There are many tools which will help you find commonly-searched long-tails and LSI keywords, and they are very useful when it comes to content optimization. In fact, as you can see in the image above, Google’s own search results can serve as a good source of LSI keywords.
On-page SEO tips
The “big four” on-page factors that we’ve looked at so far will make your content please the search engines. But there are other, less important ranking factors to consider as well, if you want to maximize your chances of getting first page Google rankings.
Use multimedia content. Add images and/or video to your content; this can improve time on site and lower your page’s bounce rate. If a particular page includes just a video, add its transcript below it, as this will increase the amount of high quality text on the page, boosting its rankings.
Keep the content above the Fold. Newspapers have always put their most important content on the top half of the front page, where readers will see it immediately. Google uses a similar technique to evaluate content, and will devalue a site that places ads, instead of quality content on the first screen a visitor sees.

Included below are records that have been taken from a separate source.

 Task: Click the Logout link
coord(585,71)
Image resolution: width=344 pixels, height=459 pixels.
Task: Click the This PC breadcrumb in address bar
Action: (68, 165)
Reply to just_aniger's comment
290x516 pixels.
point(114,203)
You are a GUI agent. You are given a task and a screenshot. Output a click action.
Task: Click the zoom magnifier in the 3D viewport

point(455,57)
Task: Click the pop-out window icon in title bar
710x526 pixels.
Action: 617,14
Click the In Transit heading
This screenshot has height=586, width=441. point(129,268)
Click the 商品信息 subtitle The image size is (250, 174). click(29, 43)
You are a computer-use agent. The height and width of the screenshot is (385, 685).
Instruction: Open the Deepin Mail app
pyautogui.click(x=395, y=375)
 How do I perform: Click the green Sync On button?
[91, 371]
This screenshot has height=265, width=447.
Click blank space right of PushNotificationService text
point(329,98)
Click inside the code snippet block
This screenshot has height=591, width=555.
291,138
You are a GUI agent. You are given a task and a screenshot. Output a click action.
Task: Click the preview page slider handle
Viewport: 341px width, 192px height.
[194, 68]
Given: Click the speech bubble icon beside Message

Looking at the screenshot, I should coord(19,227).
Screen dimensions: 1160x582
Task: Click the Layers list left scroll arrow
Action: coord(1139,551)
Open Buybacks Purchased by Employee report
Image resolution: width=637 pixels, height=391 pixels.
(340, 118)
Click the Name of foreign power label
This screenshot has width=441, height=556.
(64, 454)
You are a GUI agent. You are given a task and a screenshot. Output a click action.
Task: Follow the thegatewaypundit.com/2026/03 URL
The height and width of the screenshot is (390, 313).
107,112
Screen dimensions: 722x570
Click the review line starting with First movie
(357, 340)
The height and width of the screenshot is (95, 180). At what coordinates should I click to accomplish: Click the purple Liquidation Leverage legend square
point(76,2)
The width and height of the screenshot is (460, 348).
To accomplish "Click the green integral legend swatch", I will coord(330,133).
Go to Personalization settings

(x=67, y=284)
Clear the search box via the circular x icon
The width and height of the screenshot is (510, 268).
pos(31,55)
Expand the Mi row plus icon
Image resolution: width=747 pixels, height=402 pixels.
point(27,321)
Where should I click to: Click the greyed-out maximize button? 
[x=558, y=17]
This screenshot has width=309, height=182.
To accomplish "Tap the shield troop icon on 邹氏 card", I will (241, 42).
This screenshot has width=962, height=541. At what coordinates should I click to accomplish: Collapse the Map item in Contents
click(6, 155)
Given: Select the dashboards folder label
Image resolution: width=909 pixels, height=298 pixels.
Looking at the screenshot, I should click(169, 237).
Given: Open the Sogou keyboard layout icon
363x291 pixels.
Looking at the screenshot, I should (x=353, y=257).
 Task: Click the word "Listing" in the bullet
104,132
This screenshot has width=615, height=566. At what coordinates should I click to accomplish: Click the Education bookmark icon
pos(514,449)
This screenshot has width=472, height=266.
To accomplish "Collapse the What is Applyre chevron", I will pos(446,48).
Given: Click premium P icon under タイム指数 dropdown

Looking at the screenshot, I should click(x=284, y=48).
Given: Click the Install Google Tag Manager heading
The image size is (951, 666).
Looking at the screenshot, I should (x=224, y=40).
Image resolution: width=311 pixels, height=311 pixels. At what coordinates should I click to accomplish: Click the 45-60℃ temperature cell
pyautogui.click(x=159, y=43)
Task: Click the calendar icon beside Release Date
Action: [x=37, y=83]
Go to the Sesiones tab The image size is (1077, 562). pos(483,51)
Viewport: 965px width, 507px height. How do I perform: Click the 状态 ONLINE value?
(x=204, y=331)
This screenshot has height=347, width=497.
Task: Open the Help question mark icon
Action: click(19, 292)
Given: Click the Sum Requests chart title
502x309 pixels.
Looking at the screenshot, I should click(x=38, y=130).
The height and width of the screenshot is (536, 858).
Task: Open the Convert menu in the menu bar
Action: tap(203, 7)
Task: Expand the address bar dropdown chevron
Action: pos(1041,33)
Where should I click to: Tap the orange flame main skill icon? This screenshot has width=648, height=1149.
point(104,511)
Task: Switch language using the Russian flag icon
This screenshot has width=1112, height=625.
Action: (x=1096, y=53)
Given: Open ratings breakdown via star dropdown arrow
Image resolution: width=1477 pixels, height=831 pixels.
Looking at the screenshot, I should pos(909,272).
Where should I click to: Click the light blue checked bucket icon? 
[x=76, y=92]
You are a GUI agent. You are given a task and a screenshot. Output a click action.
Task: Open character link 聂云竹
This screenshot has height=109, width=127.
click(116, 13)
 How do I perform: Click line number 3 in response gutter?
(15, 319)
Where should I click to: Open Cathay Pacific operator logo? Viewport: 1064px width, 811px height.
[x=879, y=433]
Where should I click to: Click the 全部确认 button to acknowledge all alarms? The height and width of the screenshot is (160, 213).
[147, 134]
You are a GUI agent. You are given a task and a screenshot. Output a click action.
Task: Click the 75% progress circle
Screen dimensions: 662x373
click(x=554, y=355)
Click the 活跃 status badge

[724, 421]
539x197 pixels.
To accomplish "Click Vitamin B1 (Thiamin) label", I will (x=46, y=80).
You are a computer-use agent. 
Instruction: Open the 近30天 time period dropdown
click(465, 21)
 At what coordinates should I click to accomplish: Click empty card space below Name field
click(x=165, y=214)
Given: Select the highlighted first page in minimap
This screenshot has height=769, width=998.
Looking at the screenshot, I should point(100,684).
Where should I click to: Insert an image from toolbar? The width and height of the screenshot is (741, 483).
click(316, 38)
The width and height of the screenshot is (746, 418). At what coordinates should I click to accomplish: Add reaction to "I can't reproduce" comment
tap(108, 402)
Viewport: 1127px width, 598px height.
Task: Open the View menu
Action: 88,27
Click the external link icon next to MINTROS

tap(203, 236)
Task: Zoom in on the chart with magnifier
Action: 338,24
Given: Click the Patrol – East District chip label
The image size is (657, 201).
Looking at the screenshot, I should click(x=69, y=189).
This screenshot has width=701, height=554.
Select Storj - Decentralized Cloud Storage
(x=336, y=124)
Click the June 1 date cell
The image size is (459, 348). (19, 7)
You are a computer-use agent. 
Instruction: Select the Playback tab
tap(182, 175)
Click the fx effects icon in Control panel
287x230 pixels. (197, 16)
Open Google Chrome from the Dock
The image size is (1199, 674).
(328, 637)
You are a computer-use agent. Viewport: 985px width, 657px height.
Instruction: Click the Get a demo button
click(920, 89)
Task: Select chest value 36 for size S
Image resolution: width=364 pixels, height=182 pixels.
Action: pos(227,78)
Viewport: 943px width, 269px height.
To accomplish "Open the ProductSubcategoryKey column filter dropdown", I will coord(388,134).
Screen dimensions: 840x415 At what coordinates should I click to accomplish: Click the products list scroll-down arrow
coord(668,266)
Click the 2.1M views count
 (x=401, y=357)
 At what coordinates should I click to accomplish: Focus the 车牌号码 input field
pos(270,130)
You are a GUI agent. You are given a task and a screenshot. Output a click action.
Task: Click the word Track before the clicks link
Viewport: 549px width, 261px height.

Don’t forget to add outbound links to authoritative sources of information that complement your articles. Google will reward you for creating a valuable user experience. Wikipedia itself has an “External links” section on most of its pages, and it’s one of the few websites that capture a lot of SEO traffic.
Boost your website loading speed. I have mentioned WebPageTest at the beginning of the article, so be sure to try it out. Google places a premium on how quickly your page loads in a web browser, since pages that take forever to load are useless to searchers. Ideally, spiders will want to see a full page load in two seconds or less.
A slow page can sometimes be blamed on the web host; if this is the case, you may want to investigate changing hosts or upgrading to a better hosting package. Often times, pages load slowly because of poor website coding or complicated scripts which take forever to run. Removing those problem scripts can often times improve rankings.
Keep your site mobile friendly. More than 50% of web searches are now done from mobile devices, and Google provides a different set of search results for mobile users. Make sure that your page shows up properly on phones, tablets and other mobile devices. Google has created a tool that can check your site’s mobile-friendliness.
User-friendly website navigation. Easy-to-use site navigation techniques will not only help your visitors, but will simplify the search engines’ jobs as well. “Breadcrumbs”, the links that show your location like this: “home > products > widgets” at the top of a page, can make your website very easy to navigate.
Add social sharing buttons to your site. It’s not quite clear how important a factor this is yet, but Google has stated that it will use the velocity with which pages are shared on social media as a ranking metric in the future. In addition to this, content that is shared on the top social media websites has the potential of bringing more visitors.
Make use of “rich snippets”. Coding known as structured data markup is used to generate the rich snippets you can sometime see in Google’s search results.
Structured data markup may be a strong ranking factor in the future. It’s best to be prepared in advance, of course, but there are several solid reasons that should make you add structured data markup to your pages today. It is a known fact that rich snippets will increase your website’s visibility and click-through rates on search engine results pages, for example.
Yes, proper on-page SEO does seem like a lot of work. And it actually is! But it becomes second nature over time, and there are many tools that can help with most of these tasks. Fortunately, the anticipation of high rankings and increased revenue should provide all the motivation you need to complete the process.